TRAVAIL À FAIRE:
1. Dans l'article sur la promotion de Guy Bidard, à quel rang a-t-il été élevé ?
2. Relevez toutes les lignes du listing où figure le mot « This ».

EXTRAIT DU TEXTE:
L'adjoint au maire d'Orgelet avait organisé une amicale réception pour fêter sa promotion. L'occasion de félicitations mais aussi pour le nouveau promu de donner son message : la nécessité de revaloriser le travail manuel

Dans les salons de l'hôtel-restaurant du Val de Sorne, Guy Bidard élevé au rang de chevalier de la Légion d'honneur fêtait l'événement.
Le sénateur Jourdain donna un aperçu de l'oeuvre accomplie par Guy Bidard hanté par «un souci d'évasion continuel, une envie de fuir les sentiers battus». Tous les ouvrages que vous avez réalisés, dit-il, prouvent votre rigueur, votre correction, votre détermination et trois qualités vous caractérisent «travail, dialogue social, participation» aussi il était normal que le ministère du Travail vous élève au rang de chevalier de la Légion d'honneur. Le maire d'Orgelet dit sa satisfaction de pouvoir compter sur un adjoint bâtisseur aussi compétent.

Guy Bidard, qui considère le métier de bâtisseur comme «le plus beau métier du monde» celui qui lui a permis de réaliser des ouvrages de toute première importante pendant 45 années dans une bonne quinzaine de pays, en révélera les multiples facettes... d'abord une vie fascinante de voyages et d'aventures avec comme toile de fond «une existence paradisiaque»... cependant «contrôler une station de sports d'hiver au Chili ou un aérodrome dans les Caraïbes n'est pas la même chose que d'y aller en touriste» ; ensuite une fierté de sortir vainqueur des incessants combats avec la nature mais qui s'accompagne toujours d'une «grande leçon de modestie, car aujourd'hui les images satellites replacent l'homme à sa vraie dimension dans l'immensité de l'univers, enfin une «vie passionnante, mais avec un métier d'homme difficile à appréhender avec ses échecs, ses souffrances humaines mais aussi ses succès, ses joies et les satisfactions, le bonheur simple de la réussite partagée».

DONNÉES AFFICHÉES:
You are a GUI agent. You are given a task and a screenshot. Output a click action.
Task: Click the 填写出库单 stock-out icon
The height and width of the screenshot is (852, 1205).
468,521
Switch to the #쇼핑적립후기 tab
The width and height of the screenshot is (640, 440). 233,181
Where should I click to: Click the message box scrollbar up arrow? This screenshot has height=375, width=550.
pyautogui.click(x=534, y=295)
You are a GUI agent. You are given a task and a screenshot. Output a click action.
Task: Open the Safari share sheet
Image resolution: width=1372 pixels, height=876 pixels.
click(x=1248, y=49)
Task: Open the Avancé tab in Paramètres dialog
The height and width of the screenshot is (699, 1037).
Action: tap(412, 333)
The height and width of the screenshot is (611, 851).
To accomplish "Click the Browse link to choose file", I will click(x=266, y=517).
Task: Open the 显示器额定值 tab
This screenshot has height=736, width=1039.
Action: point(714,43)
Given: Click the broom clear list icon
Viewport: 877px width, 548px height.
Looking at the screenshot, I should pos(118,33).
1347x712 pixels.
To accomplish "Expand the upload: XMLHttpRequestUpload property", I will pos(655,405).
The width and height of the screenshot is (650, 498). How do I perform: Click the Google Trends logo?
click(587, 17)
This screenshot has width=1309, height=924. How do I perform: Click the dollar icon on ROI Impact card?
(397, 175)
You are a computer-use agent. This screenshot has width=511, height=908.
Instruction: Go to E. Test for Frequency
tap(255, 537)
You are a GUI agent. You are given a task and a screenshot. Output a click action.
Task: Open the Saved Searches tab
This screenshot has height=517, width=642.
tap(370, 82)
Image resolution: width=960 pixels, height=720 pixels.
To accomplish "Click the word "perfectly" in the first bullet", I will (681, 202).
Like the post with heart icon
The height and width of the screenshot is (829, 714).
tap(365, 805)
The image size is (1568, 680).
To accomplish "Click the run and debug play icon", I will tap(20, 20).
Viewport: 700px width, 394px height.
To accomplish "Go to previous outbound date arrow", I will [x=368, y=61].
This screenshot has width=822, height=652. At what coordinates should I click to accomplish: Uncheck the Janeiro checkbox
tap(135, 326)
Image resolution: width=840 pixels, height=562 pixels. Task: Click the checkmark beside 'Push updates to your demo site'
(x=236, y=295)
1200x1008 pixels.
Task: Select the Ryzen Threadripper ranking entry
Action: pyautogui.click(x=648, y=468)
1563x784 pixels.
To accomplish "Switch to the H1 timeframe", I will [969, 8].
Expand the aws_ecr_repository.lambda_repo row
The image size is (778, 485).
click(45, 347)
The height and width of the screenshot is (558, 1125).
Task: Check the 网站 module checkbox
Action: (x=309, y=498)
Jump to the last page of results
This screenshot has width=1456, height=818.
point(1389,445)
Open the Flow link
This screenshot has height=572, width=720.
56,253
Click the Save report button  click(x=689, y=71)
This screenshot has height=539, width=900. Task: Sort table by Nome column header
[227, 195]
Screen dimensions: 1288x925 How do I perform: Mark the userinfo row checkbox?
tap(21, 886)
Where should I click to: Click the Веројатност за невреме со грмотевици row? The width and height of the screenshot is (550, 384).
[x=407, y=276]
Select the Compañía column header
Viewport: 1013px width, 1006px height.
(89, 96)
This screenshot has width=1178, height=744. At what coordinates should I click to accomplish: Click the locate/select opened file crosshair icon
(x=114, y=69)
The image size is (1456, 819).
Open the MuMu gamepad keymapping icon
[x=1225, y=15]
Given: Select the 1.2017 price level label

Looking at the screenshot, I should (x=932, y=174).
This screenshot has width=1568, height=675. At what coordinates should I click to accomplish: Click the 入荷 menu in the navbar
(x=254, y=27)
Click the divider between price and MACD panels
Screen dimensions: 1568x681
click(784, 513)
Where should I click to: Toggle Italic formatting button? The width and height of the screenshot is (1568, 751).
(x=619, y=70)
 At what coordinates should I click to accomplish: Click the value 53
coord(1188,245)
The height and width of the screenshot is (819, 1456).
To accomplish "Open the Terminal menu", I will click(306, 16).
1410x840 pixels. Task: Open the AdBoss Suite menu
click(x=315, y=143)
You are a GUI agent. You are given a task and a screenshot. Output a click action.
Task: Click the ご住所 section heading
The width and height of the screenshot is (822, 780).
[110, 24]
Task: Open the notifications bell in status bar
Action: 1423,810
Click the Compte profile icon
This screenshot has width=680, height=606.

TÂCHES RÉSOLUES:
1. Au rang de chevalier de la Légion d'honneur.

2.
Where should I click to: Click the message box scrollbar up arrow? This screenshot has height=375, width=550.
This screenshot has height=736, width=1039.
This screenshot has width=1309, height=924. How do I perform: Click the dollar icon on ROI Impact card?
You are a computer-use agent. This screenshot has width=511, height=908.
This screenshot has height=517, width=642.
This screenshot has width=822, height=652. At what coordinates should I click to accomplish: Uncheck the Janeiro checkbox
This screenshot has width=1456, height=818.
This screenshot has height=572, width=720.
This screenshot has height=539, width=900. Task: Sort table by Nome column header
This screenshot has width=1178, height=744. At what coordinates should I click to accomplish: Click the locate/select opened file crosshair icon
This screenshot has width=1568, height=675. At what coordinates should I click to accomplish: Click the 入荷 menu in the navbar
This screenshot has width=680, height=606.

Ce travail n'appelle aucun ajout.